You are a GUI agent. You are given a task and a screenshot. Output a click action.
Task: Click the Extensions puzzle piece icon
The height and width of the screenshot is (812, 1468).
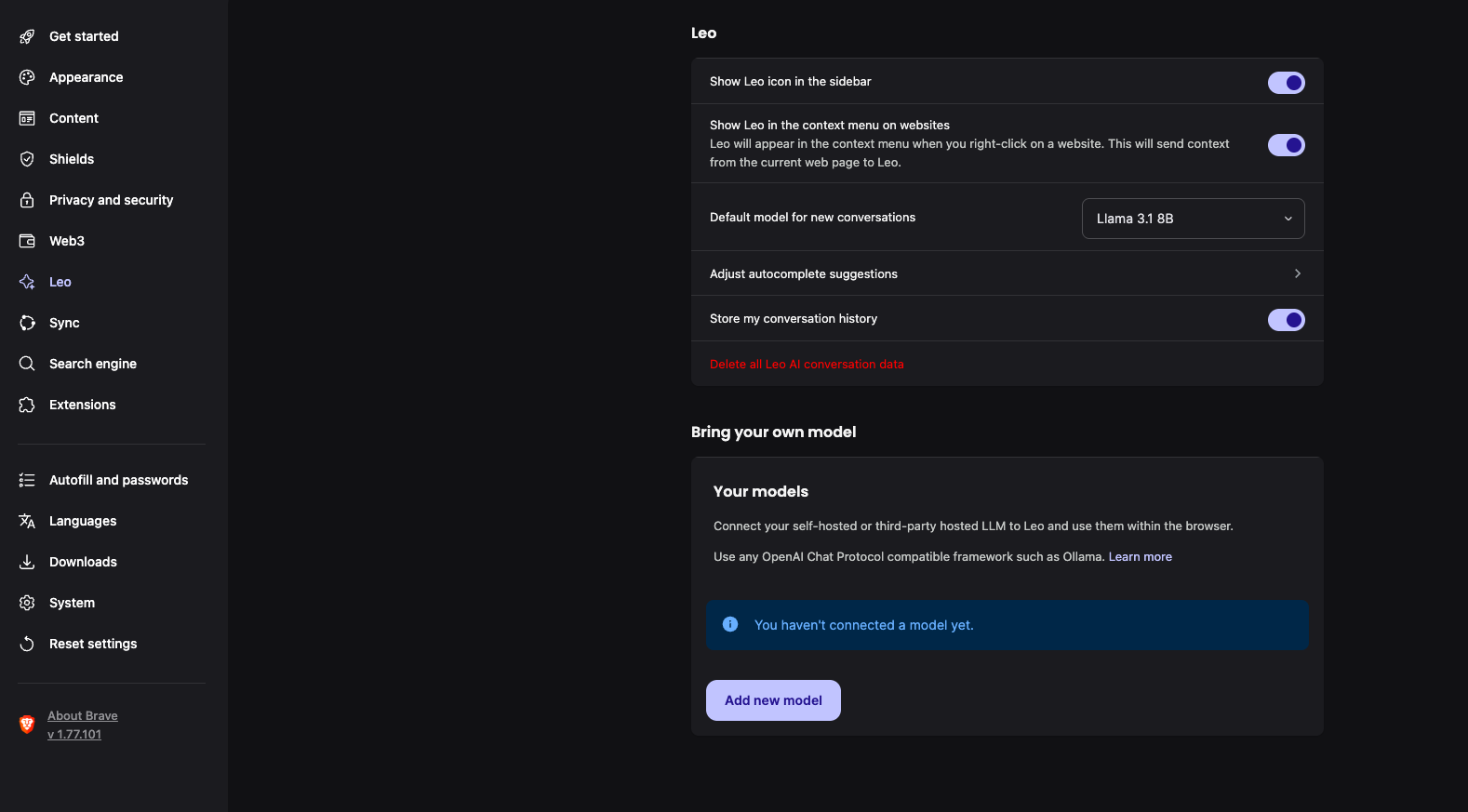point(27,405)
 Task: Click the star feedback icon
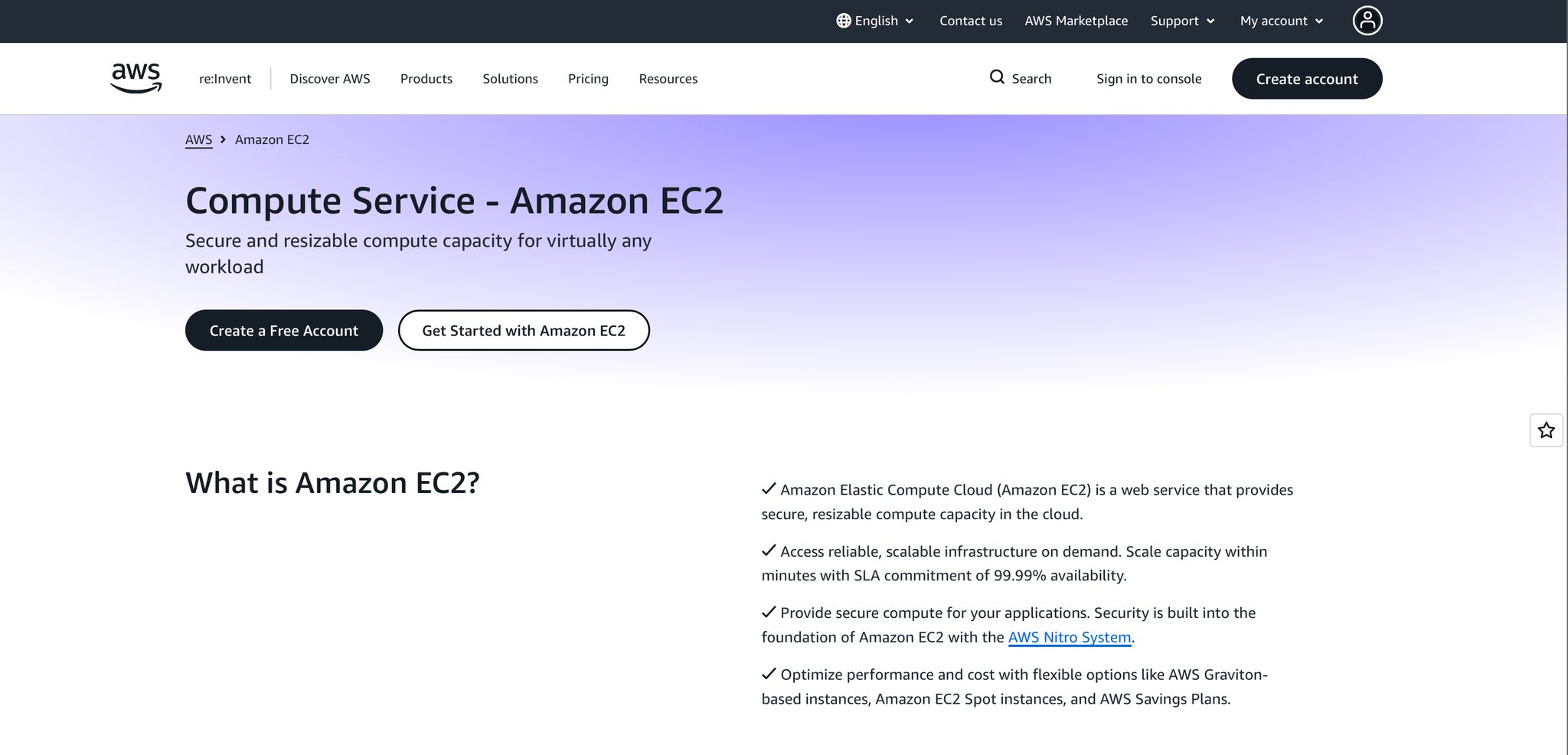pyautogui.click(x=1546, y=430)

Exercise directions: Would you mind returning each entry above word for word, skipping the images?

Task result:
You are a GUI agent. You are given a task and a screenshot. Output a click action.
Task: Click the Extensions puzzle piece icon
The height and width of the screenshot is (812, 1468).
point(27,405)
 Task: Click the star feedback icon
pyautogui.click(x=1546, y=430)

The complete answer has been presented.